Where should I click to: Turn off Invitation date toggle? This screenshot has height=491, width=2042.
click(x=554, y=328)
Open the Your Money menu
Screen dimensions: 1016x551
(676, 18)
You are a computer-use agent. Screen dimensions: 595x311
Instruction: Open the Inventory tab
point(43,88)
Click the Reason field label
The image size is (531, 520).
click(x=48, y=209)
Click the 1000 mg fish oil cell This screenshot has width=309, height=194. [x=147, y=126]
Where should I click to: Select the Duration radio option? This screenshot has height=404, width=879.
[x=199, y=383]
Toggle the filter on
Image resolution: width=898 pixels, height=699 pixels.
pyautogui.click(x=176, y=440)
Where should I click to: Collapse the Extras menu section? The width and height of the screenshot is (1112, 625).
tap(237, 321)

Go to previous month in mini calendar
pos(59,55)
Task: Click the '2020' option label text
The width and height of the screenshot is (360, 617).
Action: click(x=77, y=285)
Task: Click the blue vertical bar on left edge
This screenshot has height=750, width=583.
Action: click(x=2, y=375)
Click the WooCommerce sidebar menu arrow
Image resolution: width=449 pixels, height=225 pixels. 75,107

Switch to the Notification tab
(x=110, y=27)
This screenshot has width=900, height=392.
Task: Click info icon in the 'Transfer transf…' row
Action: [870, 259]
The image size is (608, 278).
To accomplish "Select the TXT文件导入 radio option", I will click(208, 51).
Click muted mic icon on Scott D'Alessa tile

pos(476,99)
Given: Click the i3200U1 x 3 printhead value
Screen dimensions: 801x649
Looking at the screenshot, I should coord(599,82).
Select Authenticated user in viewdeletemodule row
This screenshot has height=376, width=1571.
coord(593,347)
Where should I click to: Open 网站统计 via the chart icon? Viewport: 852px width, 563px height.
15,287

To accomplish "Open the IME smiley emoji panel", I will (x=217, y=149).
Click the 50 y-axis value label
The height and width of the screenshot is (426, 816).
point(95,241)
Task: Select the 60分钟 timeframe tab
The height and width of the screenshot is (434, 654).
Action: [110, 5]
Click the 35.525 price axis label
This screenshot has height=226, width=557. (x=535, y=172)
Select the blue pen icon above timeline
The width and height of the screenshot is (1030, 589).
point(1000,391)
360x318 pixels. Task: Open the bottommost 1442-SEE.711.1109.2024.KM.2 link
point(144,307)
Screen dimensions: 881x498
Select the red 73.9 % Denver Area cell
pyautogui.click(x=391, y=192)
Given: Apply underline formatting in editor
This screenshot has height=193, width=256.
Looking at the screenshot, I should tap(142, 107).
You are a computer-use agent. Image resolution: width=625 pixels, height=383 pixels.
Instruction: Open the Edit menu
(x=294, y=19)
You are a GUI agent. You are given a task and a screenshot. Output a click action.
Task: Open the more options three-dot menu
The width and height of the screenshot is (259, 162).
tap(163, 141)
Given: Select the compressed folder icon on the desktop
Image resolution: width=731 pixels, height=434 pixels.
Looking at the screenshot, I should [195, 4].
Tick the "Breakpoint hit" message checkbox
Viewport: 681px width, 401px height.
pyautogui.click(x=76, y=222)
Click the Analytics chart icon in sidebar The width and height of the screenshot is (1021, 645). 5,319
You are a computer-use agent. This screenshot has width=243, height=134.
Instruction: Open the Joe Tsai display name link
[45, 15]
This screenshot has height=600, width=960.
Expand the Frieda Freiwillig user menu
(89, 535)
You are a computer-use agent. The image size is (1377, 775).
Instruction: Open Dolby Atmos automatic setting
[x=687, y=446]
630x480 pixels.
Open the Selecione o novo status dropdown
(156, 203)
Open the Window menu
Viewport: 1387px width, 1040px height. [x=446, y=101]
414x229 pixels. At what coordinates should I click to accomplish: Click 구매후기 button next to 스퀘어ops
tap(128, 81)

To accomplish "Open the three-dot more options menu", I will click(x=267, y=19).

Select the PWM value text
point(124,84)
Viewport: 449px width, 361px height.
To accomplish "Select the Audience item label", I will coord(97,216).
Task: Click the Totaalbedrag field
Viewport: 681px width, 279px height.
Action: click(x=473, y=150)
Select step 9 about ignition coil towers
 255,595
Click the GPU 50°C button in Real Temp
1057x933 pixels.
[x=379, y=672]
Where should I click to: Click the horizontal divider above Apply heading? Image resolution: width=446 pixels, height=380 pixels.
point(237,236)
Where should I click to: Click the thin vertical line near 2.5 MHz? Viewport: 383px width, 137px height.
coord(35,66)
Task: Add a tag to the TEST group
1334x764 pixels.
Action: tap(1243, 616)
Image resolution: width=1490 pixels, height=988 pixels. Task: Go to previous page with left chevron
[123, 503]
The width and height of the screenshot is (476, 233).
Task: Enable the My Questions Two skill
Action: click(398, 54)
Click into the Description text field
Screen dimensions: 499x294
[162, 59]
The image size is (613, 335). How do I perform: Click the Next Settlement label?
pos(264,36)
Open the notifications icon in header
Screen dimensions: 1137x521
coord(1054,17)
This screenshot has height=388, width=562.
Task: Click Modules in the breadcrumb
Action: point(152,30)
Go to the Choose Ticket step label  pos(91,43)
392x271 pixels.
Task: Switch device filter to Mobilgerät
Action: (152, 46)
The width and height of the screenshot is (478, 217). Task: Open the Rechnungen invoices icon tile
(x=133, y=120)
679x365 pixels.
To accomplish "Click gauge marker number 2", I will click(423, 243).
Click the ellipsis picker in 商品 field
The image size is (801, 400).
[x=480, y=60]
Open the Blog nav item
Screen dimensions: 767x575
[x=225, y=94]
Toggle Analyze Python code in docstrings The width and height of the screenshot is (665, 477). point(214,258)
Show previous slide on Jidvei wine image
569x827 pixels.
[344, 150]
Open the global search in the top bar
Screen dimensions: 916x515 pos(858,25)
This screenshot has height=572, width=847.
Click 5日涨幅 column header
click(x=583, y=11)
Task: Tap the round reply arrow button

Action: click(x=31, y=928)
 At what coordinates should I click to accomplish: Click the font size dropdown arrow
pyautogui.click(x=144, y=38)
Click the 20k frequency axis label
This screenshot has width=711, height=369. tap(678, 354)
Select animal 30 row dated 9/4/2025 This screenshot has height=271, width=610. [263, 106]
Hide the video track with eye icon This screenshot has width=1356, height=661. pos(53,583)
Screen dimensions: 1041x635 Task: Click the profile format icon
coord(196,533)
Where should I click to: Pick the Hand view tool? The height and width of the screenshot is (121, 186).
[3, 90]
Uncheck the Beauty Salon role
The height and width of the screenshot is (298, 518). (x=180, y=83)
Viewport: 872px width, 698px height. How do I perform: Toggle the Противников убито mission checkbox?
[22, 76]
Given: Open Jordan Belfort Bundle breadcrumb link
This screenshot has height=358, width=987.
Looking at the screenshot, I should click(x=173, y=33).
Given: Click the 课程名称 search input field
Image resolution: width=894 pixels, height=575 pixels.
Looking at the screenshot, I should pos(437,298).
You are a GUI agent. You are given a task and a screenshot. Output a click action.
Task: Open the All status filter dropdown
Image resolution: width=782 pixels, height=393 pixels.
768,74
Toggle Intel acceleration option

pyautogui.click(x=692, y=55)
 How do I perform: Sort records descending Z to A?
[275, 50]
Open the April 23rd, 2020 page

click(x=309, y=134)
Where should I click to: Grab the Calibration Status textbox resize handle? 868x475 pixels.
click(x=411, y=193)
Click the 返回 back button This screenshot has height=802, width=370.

_____

Problem description: Print again each line of the listing above, exactly as it appears.

Answer:
Where should I click to: Turn off Invitation date toggle? This screenshot has height=491, width=2042.
click(x=554, y=328)
Open the Your Money menu
Screen dimensions: 1016x551
(676, 18)
You are a computer-use agent. Screen dimensions: 595x311
Instruction: Open the Inventory tab
point(43,88)
Click the Reason field label
The image size is (531, 520).
click(x=48, y=209)
Click the 1000 mg fish oil cell This screenshot has width=309, height=194. [x=147, y=126]
Where should I click to: Select the Duration radio option? This screenshot has height=404, width=879.
[x=199, y=383]
Toggle the filter on
Image resolution: width=898 pixels, height=699 pixels.
pyautogui.click(x=176, y=440)
Where should I click to: Collapse the Extras menu section? The width and height of the screenshot is (1112, 625).
tap(237, 321)

Go to previous month in mini calendar
pos(59,55)
Task: Click the '2020' option label text
The width and height of the screenshot is (360, 617).
Action: click(x=77, y=285)
Task: Click the blue vertical bar on left edge
This screenshot has height=750, width=583.
Action: click(x=2, y=375)
Click the WooCommerce sidebar menu arrow
Image resolution: width=449 pixels, height=225 pixels. 75,107

Switch to the Notification tab
(x=110, y=27)
This screenshot has width=900, height=392.
Task: Click info icon in the 'Transfer transf…' row
Action: [870, 259]
The image size is (608, 278).
To accomplish "Select the TXT文件导入 radio option", I will click(208, 51).
Click muted mic icon on Scott D'Alessa tile

pos(476,99)
Given: Click the i3200U1 x 3 printhead value
Screen dimensions: 801x649
Looking at the screenshot, I should coord(599,82).
Select Authenticated user in viewdeletemodule row
This screenshot has height=376, width=1571.
coord(593,347)
Where should I click to: Open 网站统计 via the chart icon? Viewport: 852px width, 563px height.
15,287

To accomplish "Open the IME smiley emoji panel", I will (x=217, y=149).
Click the 50 y-axis value label
The height and width of the screenshot is (426, 816).
point(95,241)
Task: Select the 60分钟 timeframe tab
The height and width of the screenshot is (434, 654).
Action: [110, 5]
Click the 35.525 price axis label
This screenshot has height=226, width=557. (x=535, y=172)
Select the blue pen icon above timeline
The width and height of the screenshot is (1030, 589).
point(1000,391)
360x318 pixels. Task: Open the bottommost 1442-SEE.711.1109.2024.KM.2 link
point(144,307)
Screen dimensions: 881x498
Select the red 73.9 % Denver Area cell
pyautogui.click(x=391, y=192)
Given: Apply underline formatting in editor
This screenshot has height=193, width=256.
Looking at the screenshot, I should tap(142, 107).
You are a computer-use agent. Image resolution: width=625 pixels, height=383 pixels.
Instruction: Open the Edit menu
(x=294, y=19)
You are a GUI agent. You are given a task and a screenshot. Output a click action.
Task: Open the more options three-dot menu
The width and height of the screenshot is (259, 162).
tap(163, 141)
Given: Select the compressed folder icon on the desktop
Image resolution: width=731 pixels, height=434 pixels.
Looking at the screenshot, I should [195, 4].
Tick the "Breakpoint hit" message checkbox
Viewport: 681px width, 401px height.
pyautogui.click(x=76, y=222)
Click the Analytics chart icon in sidebar The width and height of the screenshot is (1021, 645). 5,319
You are a computer-use agent. This screenshot has width=243, height=134.
Instruction: Open the Joe Tsai display name link
[45, 15]
This screenshot has height=600, width=960.
Expand the Frieda Freiwillig user menu
(89, 535)
You are a computer-use agent. The image size is (1377, 775).
Instruction: Open Dolby Atmos automatic setting
[x=687, y=446]
630x480 pixels.
Open the Selecione o novo status dropdown
(156, 203)
Open the Window menu
Viewport: 1387px width, 1040px height. [x=446, y=101]
414x229 pixels. At what coordinates should I click to accomplish: Click 구매후기 button next to 스퀘어ops
tap(128, 81)

To accomplish "Open the three-dot more options menu", I will click(x=267, y=19).

Select the PWM value text
point(124,84)
Viewport: 449px width, 361px height.
To accomplish "Select the Audience item label", I will coord(97,216).
Task: Click the Totaalbedrag field
Viewport: 681px width, 279px height.
Action: click(x=473, y=150)
Select step 9 about ignition coil towers
 255,595
Click the GPU 50°C button in Real Temp
1057x933 pixels.
[x=379, y=672]
Where should I click to: Click the horizontal divider above Apply heading? Image resolution: width=446 pixels, height=380 pixels.
point(237,236)
Where should I click to: Click the thin vertical line near 2.5 MHz? Viewport: 383px width, 137px height.
coord(35,66)
Task: Add a tag to the TEST group
1334x764 pixels.
Action: tap(1243, 616)
Image resolution: width=1490 pixels, height=988 pixels. Task: Go to previous page with left chevron
[123, 503]
The width and height of the screenshot is (476, 233).
Task: Enable the My Questions Two skill
Action: click(398, 54)
Click into the Description text field
Screen dimensions: 499x294
[162, 59]
The image size is (613, 335). How do I perform: Click the Next Settlement label?
pos(264,36)
Open the notifications icon in header
Screen dimensions: 1137x521
coord(1054,17)
This screenshot has height=388, width=562.
Task: Click Modules in the breadcrumb
Action: point(152,30)
Go to the Choose Ticket step label  pos(91,43)
392x271 pixels.
Task: Switch device filter to Mobilgerät
Action: (152, 46)
The width and height of the screenshot is (478, 217). Task: Open the Rechnungen invoices icon tile
(x=133, y=120)
679x365 pixels.
To accomplish "Click gauge marker number 2", I will click(423, 243).
Click the ellipsis picker in 商品 field
The image size is (801, 400).
[x=480, y=60]
Open the Blog nav item
Screen dimensions: 767x575
[x=225, y=94]
Toggle Analyze Python code in docstrings The width and height of the screenshot is (665, 477). point(214,258)
Show previous slide on Jidvei wine image
569x827 pixels.
[344, 150]
Open the global search in the top bar
Screen dimensions: 916x515 pos(858,25)
This screenshot has height=572, width=847.
Click 5日涨幅 column header
click(x=583, y=11)
Task: Tap the round reply arrow button

Action: click(x=31, y=928)
 At what coordinates should I click to accomplish: Click the font size dropdown arrow
pyautogui.click(x=144, y=38)
Click the 20k frequency axis label
This screenshot has width=711, height=369. tap(678, 354)
Select animal 30 row dated 9/4/2025 This screenshot has height=271, width=610. [263, 106]
Hide the video track with eye icon This screenshot has width=1356, height=661. pos(53,583)
Screen dimensions: 1041x635 Task: Click the profile format icon
coord(196,533)
Where should I click to: Pick the Hand view tool? The height and width of the screenshot is (121, 186).
[3, 90]
Uncheck the Beauty Salon role
The height and width of the screenshot is (298, 518). (x=180, y=83)
Viewport: 872px width, 698px height. How do I perform: Toggle the Противников убито mission checkbox?
[22, 76]
Given: Open Jordan Belfort Bundle breadcrumb link
This screenshot has height=358, width=987.
Looking at the screenshot, I should click(x=173, y=33).
Given: Click the 课程名称 search input field
Image resolution: width=894 pixels, height=575 pixels.
Looking at the screenshot, I should pos(437,298).
You are a GUI agent. You are given a task and a screenshot. Output a click action.
Task: Open the All status filter dropdown
Image resolution: width=782 pixels, height=393 pixels.
768,74
Toggle Intel acceleration option

pyautogui.click(x=692, y=55)
 How do I perform: Sort records descending Z to A?
[275, 50]
Open the April 23rd, 2020 page

click(x=309, y=134)
Where should I click to: Grab the Calibration Status textbox resize handle? 868x475 pixels.
click(x=411, y=193)
Click the 返回 back button This screenshot has height=802, width=370.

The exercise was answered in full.